In Linux user space, the dynamic linker (ld.so) typically initializes __stack_chk_guard with a random value during the program's startup phase, before any user code runs. So one approach is to generate a random stack canary value and populate this symbol in OPTEE's ldelf, but this seems complicated.

I agree.

Your proposed solution looks okay. In fact, in the Linux kernel, they initialize the kernel stack canary in a similar way (see start_kernel() in Linux source code); start_kernel() also sets __no_stack_protector.

Sounds good. Thanks for the link.

Do we support the attribute((constructor)) or static initializers yet? If so, then maybe this would be a good point to set up the __stack_chk_guard value before entering the TA entry point. It would make sense to do this in ldelf.

We do support __attribute__((constructor)) (see https://github.com/OP-TEE/optee_os/blob/4.3.0/lib/libutee/user_ta_entry.c#L106-L136) but unfortunately the constructors are called too late, by __utee_entry() in __ta_entry() (or more exactly __ta_entry_c() function in the case of arm32).
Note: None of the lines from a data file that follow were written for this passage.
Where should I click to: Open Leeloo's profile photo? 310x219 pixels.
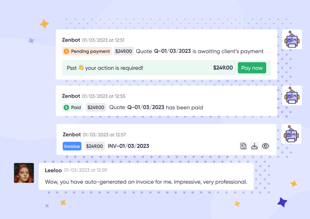[x=24, y=173]
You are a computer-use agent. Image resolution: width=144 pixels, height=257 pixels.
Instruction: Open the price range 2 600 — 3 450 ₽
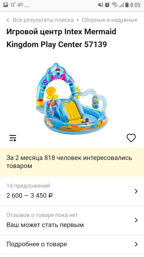coord(30,196)
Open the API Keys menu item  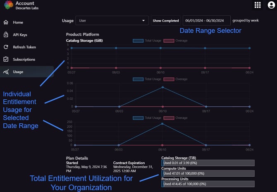[20, 35]
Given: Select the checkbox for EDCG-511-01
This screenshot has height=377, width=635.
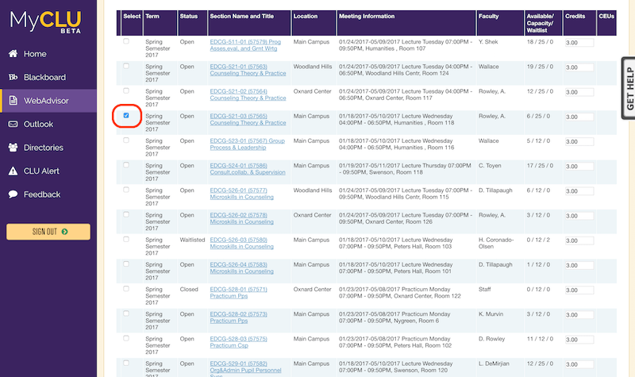Looking at the screenshot, I should click(x=126, y=41).
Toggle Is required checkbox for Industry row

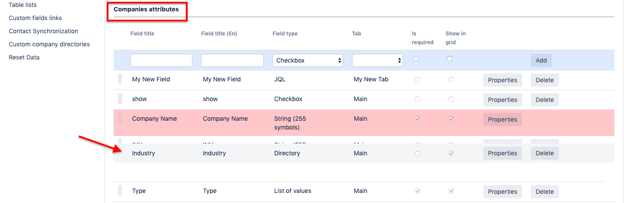coord(418,154)
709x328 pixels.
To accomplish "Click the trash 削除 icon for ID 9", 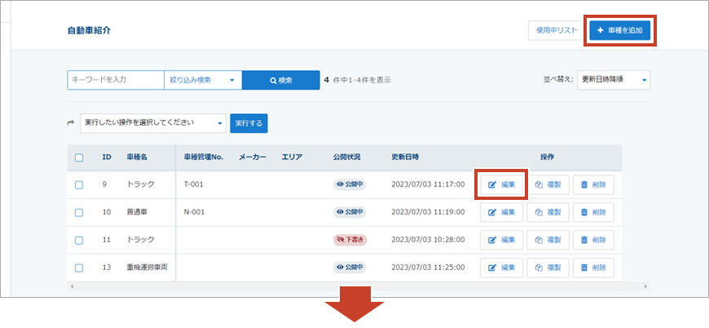I will (x=593, y=184).
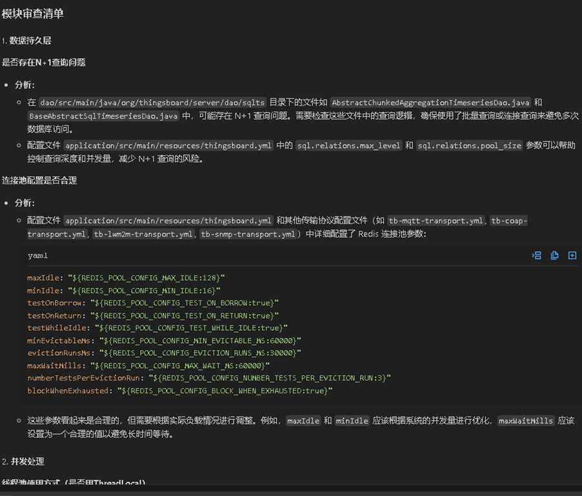Copy the yaml code block contents
This screenshot has width=582, height=496.
pos(554,256)
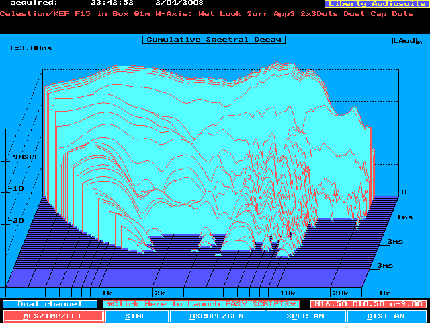The image size is (430, 323).
Task: Click the acquired time 23:42:52
Action: tap(112, 3)
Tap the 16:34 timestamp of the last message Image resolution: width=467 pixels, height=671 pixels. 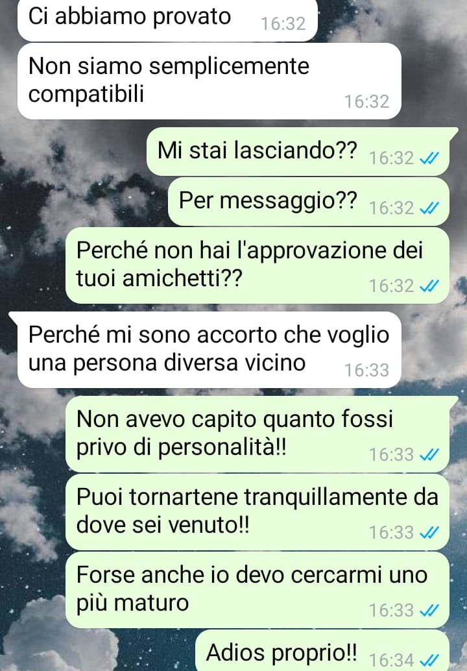391,661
And since there may be several C constructors per ELF binary, it does not sound like a good option anyway because there would be no way to make sure the stack protector setup is the first C function called. In fact, I'd say that setting the stack protector in C is only possible if the function is __no_stack_protector itself, which brings us back to the above suggestion.

Thanks for your advice. I will create a PR with a proposed fix.

jforissier added a commit to jforissier/optee_os that referenced this issue Sep 20, 2024
Apply the __no_stack_protector attribute to the first C function called
following the TA entry point (i.e., __ta_entry(), or for the special
case of ARM32, __ta_entry_c()). This is required because
__stack_chk_guard is initialized in this very function, therefore stack
protection cannot be assumed to be functional at this point.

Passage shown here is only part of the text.